= Common control =

Switching method in telephony

In telecommunications, common control is a principle of switching telephone calls in an automatic telephone exchange that employs shared control equipment which is attached to the circuit of a call only for the duration of establishing or otherwise controlling the call. Thus, such control equipment need only be provided in as few units to satisfy overall exchange traffic, rather than being duplicated for every subscriber line.

In contrast, direct control systems have subsystems for call control that are an integral part of the switching network. Strowger exchanges are usually direct control systems, whereas crossbar, and electronic exchanges (including all stored program control systems) are common control systems.

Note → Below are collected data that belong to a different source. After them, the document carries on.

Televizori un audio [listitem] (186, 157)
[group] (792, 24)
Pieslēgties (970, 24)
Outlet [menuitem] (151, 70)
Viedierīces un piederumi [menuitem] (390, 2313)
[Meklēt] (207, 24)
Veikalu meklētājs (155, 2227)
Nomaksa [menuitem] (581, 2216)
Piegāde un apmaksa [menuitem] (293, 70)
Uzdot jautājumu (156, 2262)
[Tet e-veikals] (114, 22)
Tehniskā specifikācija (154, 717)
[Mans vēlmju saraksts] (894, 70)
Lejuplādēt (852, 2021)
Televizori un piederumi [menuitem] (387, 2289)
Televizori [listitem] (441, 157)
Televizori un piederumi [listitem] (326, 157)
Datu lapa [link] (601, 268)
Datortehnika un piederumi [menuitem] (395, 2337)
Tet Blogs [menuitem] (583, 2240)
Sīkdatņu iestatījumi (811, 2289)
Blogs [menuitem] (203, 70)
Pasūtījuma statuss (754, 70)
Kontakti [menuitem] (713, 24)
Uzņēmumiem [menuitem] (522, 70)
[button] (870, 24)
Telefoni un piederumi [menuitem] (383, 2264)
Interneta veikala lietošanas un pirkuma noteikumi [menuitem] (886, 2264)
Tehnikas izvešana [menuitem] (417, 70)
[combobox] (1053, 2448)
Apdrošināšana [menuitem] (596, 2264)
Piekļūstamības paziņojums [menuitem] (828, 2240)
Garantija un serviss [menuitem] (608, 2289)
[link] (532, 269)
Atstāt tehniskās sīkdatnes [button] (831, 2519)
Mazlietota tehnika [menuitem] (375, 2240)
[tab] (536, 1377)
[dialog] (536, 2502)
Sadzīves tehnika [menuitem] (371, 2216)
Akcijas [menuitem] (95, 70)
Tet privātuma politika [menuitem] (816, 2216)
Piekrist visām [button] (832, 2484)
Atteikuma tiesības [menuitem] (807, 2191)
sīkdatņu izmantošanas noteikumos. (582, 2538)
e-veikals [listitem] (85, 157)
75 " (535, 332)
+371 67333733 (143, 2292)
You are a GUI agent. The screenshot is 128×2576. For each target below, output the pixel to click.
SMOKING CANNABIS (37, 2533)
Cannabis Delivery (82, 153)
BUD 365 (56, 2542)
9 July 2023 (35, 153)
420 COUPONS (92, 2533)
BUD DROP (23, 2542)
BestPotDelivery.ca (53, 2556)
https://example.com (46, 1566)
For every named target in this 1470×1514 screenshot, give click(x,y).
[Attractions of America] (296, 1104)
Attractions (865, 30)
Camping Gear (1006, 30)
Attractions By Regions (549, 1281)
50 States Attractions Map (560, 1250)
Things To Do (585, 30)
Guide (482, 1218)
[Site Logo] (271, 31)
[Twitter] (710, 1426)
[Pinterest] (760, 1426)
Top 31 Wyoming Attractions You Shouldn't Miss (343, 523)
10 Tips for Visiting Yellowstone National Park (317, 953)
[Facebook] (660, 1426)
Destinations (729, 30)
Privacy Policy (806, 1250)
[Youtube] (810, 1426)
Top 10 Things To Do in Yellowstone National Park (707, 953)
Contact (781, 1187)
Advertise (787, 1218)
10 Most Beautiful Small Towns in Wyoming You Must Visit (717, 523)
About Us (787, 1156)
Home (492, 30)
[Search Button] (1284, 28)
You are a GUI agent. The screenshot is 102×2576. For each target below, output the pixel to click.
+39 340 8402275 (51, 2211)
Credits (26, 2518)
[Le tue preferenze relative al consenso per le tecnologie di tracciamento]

Common control is also known as indirect control or register control.

== History ==
Early semi-mechanical installations with common control components existed, for example rotary systems in Sweden and France in 1915, and the first panel switches in Newark, New Jersey, also in 1915. The first large-scale, fully automatic, common control switching system deployed in commercial production service was the ATlantic central office in Omaha, Nebraska, a panel system cut over on December 10, 1921. Other panel offices for Kansas City and New York City (the PENnsylvania exchange) were in planning at the same time and opened shortly after.

In 1922, common control was introduced in Strowger-type step-by-step systems, resulting in the first installations of Director systems in Havana, Cuba in 1924, and in London, England in 1927.

By the mid-1920s, common control ideas had extended to include marker systems for testing for idle trunks.

During the 1960s, common control exchanges became stored program control exchanges, and by the 1970s they used common-channel signaling in which the channels that are used for signaling are not used for message traffic (out of band signaling).